The ultimate goal of this blog is to spread awareness and show how beautiful life can be. We have four amazing daughters. Our youngest was born with Down syndrome. If just one person stops here and leaves with a different, better perspective about Down syndrome, then it is worth it. Regardless, I have 5 Reasons to Smile!

Friday, March 21, 2014

3-21 Something extra

Today is World Down Syndrome Day...and it wasn't something I really thought about until I saw several of my friends on Facebook updating their status and changing their profile picture.  That prompted me to change my profile picture to a photo of Kamryn and I.  I know every year on March 21st, it is World Down Syndrome Day. I have known this for 5 years, but it slipped my mind.

I did not forget, but today is also Friday (which is exciting because we get to skip the homework routine right after school) and I literally just got back from an incredible 4 day trip to Boston with Diondray (getting in at 1:00 am this morning).  Therefore, after I got out of bed, excited to see my girls for the first time since Sunday, in the midst of all the hugs, getting ready for school and talking about my trip with them...World Down Syndrome Day did not come up, get mentioned or talked about.

March 21st
Three, twenty-first chromosomes
Trisomy 21
An extra chromosome, 3, 21st chromosomes

For some reason thinking about World Down Syndrome Day took me back to when Kamryn was 4 days old.  Diondray and I were in our pediatrician's office, who since Jaden was born has been all my girls pediatrician.  Doctor B does not always display the best bed-side manners, can be extremely opinionated and has rubbed me the wrong way on several occasions. However, with that being said, she is a great Doctor. She was holding Kamryn and reaffirming what we already knew, Kamryn had Down syndrome.  She knew that the diagnosis was a huge blow to me and that I was broken and she said, (with her hand resting on my shoulder),  "Andrea, you can do this.  I know you are great parents and will be great parents for Kamryn. I know your family can handle this.  I know that you will become a great advocate for Kamryn.  I know that you are going to be fine and Kamryn is going to be fine. You will be better than fine."
Did I mention that I didn't really get along with her, but I believed she was a GREAT doctor, so I tolerated her?  I can remember my inner temperature rising and I was getting angry as she continued to say thoughtful, encouraging words to me (and Diondray).   Are you kidding I thought!!!! The last thing I wanted to hear was that I would be a GREAT advocate.  I did not want to be an advocate. Not for this.
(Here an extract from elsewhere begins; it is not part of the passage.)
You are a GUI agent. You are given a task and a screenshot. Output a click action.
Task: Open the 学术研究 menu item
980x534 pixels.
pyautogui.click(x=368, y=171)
That was a little more than 5 and 1/2 years ago.
She was right. (And for the record, even though she is still very opinionated and we don't always agree, I have a very special place in my heart for Dr. B because of that moment in her office).  At times I feel guilty because I'm not really advocating or doing anything great to generate awareness or make the world better for people with Down syndrome or for people with disabilities in general.

Which brought me right here today.  To my blog.

Kamryn has Down syndrome.  Most of the time it's not something we think about, talk about, worry about or are concerned about.  Not because it's something we ignore, but because it's something weaved into our lives and it doesn't stand out or feel different for us.
It's Friday, it's March 21st and after school I will tell my girls that it is World Down Syndrome Day....
and we may do a little something extra because of that!

Life is fine. Life is beautiful. Life is what you make it.


  1. Beautiful post, but I LOVE that last line. It's perfect :-)

  2. Life is indeed what you make it. Hugs to Kamryn & the whole Wiley fam from the Pikes.